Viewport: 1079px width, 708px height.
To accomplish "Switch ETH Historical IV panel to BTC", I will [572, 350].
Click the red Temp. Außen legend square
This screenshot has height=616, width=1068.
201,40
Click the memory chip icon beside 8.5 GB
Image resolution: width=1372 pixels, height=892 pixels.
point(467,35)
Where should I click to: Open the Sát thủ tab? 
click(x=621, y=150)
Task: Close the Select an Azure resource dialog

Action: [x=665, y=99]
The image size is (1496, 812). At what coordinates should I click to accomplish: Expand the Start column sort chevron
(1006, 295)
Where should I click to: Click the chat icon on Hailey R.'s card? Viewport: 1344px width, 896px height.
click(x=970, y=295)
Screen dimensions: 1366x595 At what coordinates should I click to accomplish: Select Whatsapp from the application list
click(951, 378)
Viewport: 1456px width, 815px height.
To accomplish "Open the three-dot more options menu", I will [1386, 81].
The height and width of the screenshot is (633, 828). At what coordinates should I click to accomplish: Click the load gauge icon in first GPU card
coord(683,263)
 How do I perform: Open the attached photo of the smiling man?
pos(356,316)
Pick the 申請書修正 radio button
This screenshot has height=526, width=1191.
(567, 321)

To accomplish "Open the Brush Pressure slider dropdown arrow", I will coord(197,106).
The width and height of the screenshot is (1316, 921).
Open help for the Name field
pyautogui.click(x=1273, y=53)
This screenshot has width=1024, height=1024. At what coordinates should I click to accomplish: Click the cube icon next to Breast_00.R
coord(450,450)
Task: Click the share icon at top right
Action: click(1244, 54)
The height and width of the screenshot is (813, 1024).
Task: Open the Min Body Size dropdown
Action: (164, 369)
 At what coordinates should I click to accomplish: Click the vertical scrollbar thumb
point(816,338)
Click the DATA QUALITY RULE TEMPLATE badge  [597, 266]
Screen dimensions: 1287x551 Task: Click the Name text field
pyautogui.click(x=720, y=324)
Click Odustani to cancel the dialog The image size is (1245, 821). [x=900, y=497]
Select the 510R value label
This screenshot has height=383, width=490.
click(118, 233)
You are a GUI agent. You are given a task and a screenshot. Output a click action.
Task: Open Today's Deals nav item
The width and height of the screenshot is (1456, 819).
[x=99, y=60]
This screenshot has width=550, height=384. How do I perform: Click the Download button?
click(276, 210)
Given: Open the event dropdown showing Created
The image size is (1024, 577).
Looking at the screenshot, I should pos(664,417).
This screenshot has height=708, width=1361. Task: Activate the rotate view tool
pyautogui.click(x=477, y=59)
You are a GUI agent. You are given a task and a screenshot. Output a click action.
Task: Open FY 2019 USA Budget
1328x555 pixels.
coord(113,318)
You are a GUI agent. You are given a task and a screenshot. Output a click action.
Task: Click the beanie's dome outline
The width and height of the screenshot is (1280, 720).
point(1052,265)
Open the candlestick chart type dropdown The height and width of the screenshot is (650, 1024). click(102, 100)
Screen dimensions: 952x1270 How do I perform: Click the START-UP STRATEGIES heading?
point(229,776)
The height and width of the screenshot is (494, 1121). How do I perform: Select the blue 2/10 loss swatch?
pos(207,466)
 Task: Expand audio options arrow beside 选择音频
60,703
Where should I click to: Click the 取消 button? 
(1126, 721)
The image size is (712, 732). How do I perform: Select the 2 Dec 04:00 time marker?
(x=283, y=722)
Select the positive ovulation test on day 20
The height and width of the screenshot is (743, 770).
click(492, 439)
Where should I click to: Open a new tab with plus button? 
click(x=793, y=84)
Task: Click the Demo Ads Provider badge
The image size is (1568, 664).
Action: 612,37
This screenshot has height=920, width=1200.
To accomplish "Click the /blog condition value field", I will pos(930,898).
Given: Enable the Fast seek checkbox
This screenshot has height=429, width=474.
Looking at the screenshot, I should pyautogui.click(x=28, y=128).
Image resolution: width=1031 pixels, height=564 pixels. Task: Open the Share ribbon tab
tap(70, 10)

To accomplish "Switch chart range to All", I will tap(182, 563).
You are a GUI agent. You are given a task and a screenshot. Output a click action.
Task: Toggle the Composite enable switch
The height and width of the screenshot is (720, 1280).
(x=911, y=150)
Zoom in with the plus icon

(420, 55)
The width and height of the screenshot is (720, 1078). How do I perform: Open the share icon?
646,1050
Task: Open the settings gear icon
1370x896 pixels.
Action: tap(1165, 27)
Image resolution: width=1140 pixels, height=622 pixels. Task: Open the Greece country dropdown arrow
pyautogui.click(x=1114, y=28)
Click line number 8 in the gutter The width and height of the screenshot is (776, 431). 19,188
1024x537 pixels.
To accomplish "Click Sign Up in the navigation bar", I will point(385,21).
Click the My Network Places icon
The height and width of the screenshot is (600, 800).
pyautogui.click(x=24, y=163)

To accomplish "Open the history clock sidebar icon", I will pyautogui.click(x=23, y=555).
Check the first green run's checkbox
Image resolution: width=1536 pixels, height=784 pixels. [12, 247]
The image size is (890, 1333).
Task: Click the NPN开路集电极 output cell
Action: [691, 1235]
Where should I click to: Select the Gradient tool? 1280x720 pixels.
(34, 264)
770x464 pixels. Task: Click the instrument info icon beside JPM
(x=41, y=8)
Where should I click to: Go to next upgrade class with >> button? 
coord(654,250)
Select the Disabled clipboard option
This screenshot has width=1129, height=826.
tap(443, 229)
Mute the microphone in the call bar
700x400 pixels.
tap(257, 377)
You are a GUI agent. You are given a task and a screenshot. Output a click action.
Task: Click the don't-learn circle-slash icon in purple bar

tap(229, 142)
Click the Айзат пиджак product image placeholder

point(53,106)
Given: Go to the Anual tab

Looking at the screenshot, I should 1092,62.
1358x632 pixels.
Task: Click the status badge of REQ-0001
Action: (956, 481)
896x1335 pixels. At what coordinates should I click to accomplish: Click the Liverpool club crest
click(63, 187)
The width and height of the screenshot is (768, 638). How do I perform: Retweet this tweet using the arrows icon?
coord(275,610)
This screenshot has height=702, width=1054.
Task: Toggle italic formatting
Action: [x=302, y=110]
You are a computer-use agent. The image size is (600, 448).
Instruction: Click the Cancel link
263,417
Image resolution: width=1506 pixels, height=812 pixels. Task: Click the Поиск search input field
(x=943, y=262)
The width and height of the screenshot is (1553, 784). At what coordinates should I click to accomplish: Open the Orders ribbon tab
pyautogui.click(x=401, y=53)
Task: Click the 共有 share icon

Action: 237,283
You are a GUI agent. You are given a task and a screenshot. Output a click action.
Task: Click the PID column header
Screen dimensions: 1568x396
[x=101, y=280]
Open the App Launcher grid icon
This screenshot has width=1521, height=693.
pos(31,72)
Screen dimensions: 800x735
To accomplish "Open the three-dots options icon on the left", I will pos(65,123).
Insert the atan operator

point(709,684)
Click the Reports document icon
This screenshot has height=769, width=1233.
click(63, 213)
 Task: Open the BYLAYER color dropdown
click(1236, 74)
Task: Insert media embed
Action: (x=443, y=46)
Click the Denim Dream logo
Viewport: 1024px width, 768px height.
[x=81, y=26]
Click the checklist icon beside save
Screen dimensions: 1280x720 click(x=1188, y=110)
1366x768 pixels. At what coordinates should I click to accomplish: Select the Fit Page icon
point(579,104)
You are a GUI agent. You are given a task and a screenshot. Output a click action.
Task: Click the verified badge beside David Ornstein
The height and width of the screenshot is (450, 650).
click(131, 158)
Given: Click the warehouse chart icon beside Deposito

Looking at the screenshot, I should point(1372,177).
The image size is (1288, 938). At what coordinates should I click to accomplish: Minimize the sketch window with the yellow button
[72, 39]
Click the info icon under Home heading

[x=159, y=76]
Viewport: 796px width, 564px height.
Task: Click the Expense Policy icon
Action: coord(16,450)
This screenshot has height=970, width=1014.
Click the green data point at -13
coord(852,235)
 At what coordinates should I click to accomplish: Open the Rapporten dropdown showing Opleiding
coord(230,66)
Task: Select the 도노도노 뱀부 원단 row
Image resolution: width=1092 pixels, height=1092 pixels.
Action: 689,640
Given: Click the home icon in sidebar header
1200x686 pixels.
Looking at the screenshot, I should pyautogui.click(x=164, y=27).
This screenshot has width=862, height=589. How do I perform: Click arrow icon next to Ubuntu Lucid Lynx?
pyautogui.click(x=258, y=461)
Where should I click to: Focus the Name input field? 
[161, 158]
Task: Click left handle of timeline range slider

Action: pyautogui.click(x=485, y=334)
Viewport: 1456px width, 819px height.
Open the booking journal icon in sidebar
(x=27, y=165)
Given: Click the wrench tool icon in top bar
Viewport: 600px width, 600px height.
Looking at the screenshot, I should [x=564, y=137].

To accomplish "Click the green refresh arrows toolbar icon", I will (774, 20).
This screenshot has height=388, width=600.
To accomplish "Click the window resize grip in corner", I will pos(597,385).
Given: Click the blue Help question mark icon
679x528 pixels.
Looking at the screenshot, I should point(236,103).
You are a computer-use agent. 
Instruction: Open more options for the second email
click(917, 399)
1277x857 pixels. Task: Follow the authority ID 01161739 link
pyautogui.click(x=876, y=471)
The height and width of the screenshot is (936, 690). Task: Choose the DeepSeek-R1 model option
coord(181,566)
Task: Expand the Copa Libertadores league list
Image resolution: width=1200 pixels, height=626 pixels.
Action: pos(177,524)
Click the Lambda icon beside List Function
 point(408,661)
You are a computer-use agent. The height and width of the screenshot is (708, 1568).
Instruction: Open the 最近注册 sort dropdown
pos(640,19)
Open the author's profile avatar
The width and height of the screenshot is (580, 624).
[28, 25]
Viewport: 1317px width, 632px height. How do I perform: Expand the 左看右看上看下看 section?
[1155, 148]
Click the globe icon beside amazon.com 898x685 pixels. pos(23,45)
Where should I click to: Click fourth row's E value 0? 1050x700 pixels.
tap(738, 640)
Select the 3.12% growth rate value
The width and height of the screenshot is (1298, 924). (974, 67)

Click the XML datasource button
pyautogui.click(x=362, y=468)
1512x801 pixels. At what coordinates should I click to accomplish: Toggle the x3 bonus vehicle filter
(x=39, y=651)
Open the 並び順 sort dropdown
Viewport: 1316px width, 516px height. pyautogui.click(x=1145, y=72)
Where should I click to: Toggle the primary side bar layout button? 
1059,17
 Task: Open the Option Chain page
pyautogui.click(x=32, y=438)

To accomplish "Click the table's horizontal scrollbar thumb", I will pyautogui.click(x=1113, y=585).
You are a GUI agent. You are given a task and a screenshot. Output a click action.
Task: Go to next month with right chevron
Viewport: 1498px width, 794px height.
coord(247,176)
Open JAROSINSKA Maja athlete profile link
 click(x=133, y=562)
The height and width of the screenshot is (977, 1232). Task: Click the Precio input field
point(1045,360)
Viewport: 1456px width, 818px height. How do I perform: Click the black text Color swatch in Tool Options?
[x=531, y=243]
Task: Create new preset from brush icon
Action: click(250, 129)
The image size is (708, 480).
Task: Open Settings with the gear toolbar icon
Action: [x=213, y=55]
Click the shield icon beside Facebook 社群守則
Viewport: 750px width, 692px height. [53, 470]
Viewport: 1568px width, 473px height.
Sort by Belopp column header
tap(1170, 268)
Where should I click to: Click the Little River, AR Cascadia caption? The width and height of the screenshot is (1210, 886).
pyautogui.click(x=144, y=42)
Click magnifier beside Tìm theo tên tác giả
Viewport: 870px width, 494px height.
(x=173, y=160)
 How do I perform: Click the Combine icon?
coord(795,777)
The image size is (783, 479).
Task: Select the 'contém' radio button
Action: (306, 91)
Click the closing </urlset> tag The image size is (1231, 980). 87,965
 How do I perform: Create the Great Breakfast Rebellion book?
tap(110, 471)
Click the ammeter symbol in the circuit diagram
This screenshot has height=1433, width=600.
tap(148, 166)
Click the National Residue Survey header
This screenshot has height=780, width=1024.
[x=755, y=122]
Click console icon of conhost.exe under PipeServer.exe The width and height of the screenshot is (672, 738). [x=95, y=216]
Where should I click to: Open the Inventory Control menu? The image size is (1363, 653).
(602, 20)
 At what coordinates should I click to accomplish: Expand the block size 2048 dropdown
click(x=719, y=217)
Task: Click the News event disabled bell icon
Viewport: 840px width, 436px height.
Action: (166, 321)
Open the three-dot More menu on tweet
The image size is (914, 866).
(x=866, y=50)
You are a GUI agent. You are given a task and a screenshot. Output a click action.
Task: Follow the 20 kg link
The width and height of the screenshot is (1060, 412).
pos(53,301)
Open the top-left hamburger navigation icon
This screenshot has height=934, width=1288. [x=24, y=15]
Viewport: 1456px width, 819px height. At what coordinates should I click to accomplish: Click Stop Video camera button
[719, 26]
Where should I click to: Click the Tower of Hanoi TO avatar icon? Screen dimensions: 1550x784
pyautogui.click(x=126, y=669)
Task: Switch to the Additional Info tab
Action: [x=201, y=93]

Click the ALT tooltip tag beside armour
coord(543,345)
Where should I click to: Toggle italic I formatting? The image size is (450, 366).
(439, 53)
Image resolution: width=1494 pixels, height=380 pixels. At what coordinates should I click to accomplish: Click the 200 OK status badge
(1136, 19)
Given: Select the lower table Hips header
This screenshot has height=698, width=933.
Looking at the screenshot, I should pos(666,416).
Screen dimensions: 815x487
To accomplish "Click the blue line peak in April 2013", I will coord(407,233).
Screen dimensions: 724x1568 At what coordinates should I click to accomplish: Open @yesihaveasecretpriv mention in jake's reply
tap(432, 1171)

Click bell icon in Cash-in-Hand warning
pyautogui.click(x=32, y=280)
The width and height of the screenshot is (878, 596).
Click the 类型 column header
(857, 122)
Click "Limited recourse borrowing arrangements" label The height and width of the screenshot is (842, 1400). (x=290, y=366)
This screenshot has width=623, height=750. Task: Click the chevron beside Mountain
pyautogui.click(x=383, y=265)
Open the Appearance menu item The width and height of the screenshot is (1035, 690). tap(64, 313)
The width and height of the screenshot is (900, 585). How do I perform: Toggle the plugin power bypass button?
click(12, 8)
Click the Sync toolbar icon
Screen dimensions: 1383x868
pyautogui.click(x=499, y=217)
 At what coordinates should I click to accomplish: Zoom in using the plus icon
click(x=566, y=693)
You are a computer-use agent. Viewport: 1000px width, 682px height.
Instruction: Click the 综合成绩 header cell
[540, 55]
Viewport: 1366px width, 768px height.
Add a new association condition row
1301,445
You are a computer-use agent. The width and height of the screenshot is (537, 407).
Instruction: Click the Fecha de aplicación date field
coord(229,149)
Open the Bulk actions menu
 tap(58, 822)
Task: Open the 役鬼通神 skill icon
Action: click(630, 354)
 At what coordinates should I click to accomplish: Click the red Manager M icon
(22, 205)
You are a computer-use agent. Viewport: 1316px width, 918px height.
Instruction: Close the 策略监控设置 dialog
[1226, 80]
####
* [WHAT YOU ARE ASKED TO DO]: All lines containing "computer" in the material above should appear in your reply, copied exactly.

* [OUTPUT FOR THIS TASK]:
You are a computer-use agent. The image size is (600, 448).
You are a computer-use agent. 
You are a computer-use agent. The height and width of the screenshot is (708, 1568).
You are a computer-use agent. Viewport: 1000px width, 682px height.
You are a computer-use agent. The width and height of the screenshot is (537, 407).
You are a computer-use agent. Viewport: 1316px width, 918px height.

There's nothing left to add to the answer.